Joseph Zoliana
Key information
- Department
- Department of Anthropology and Sociology
- Qualifications
- MRes at SOAS
- Subject
- Anthropology and Sociology
- Email address
- 713773@soas.ac.uk
- Thesis title
- Urban Spaces and Ethnic Belonging in Aizawl Amidst Socio-Political Shifts
- Internal Supervisors
- Professor Sanjay Srivastava & Dr Saad Quasem
Biography
Joseph Zoliana is a postgraduate researcher at the School of Oriental and African Studies (SOAS), University of London, pursuing an MRes in Social Anthropology. His research examines how ethnic belonging and urban citizenship are negotiated in Aizawl, the capital of Mizoram in Northeast India, where migration and displacement have reshaped everyday life.

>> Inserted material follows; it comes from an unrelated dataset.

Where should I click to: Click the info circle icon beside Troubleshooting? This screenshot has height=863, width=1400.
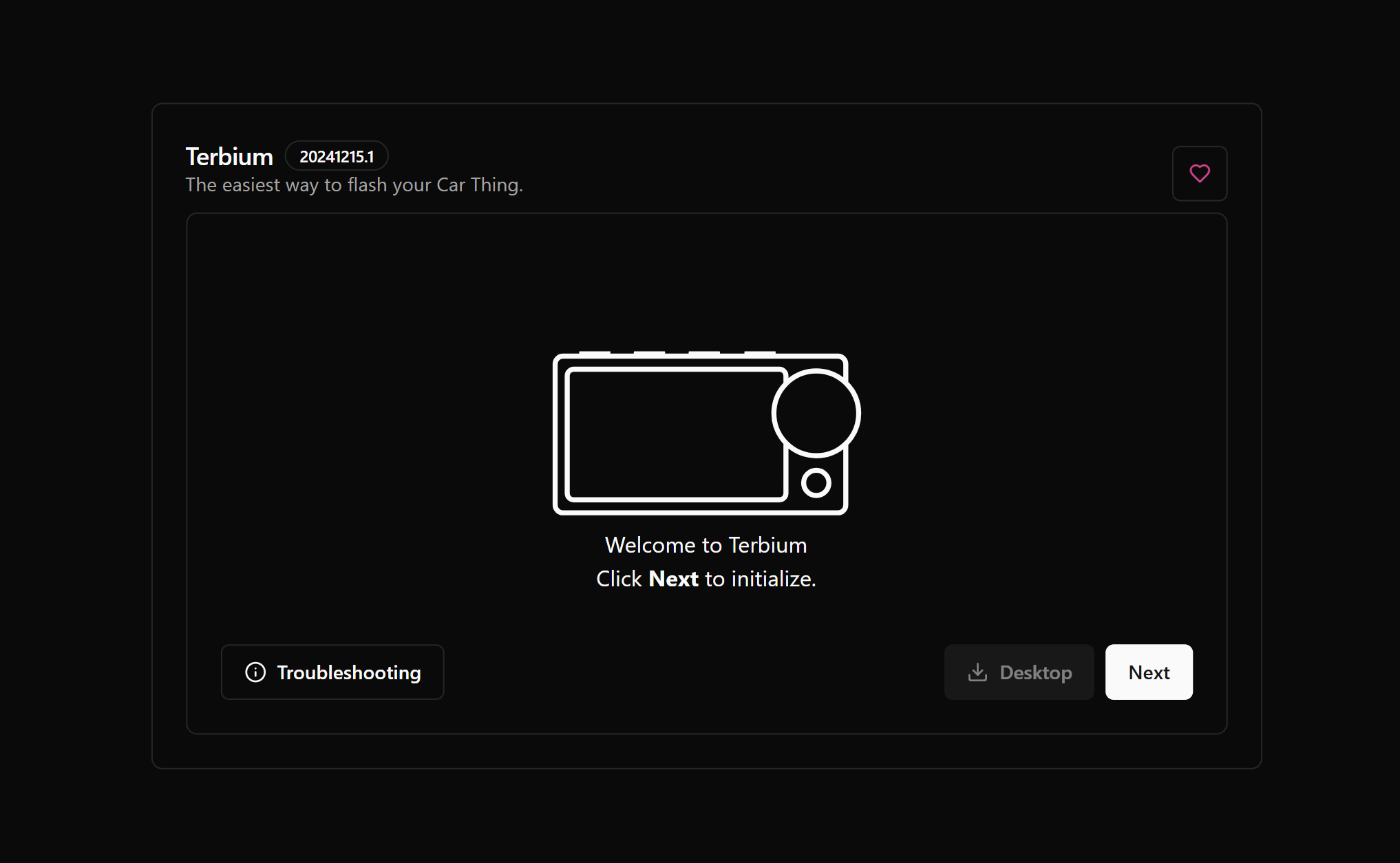[x=255, y=672]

Focusing on the presence of Chin refugees and displaced Kuki communities, he investigates how their arrival has reconfigured the city’s social landscape, turning Aizawl into a contested urban space shaped by competing claims to identity and belonging. His work adopts a multi-sited ethnographic approach that combines field research in refugee settlements and neighborhoods in Aizawl with digital ethnography on platforms such as Facebook and YouTube. This approach allows him to analyze how digital media intersects with physical urban spaces in the production of ethnic boundaries, civic participation, and public discourse.
The research is informed by theories of space, identity formation, liminality, and hybridity, which guide his analysis of how media representations can reinforce exclusion or enable new forms of political and social recognition. As a Mizo anthropologist, Joseph reflexively engages with his own positionality in the field, interrogating how insider–outsider dynamics shape knowledge production. His work draws on a feminist ethics of care, prioritizing relational accountability and ethical engagement with vulnerable communities. He collaborates with organizations such as the Jesuit Refugee Service (JRS) to better understand refugee experiences and ensure the well-being of research participants.
Joseph’s broader academic interests span urban anthropology, cultural geography, migration studies, and Northeast Indian studies, with particular attention to how digital technologies mediate urban change. By centering a peripheral, non-metropolitan city, his research challenges dominant urban theories grounded in global metropolises and contributes to debates on postcolonial urbanism, digital citizenship, and borderland identities. Ultimately, his work seeks to advance a decolonial understanding of urban futures in ethnically diverse and politically complex regions.
Research interests
Urban anthropology with a focus on non-metropolitan urbanization in Northeast India. The intersections of ethnic identity, migration, and urban spaces in post-conflict regions. The role of digital technologies and social media in mediating identity, belonging, and socio-political discourse. Refugee resettlement and the negotiation of ethnic boundaries in urban and digital contexts. Postcolonial urbanism and the transformation of cities in ethnically distinct and geographically peripheral regions. The impact of socio-political shifts, such as migration and displacement, on urban citizenship and solidarity. The co-constitutive relationship between physical and digital spaces in shaping urban life and identity. Ethical research practices and the application of feminist ethics of care in working with marginalized communities.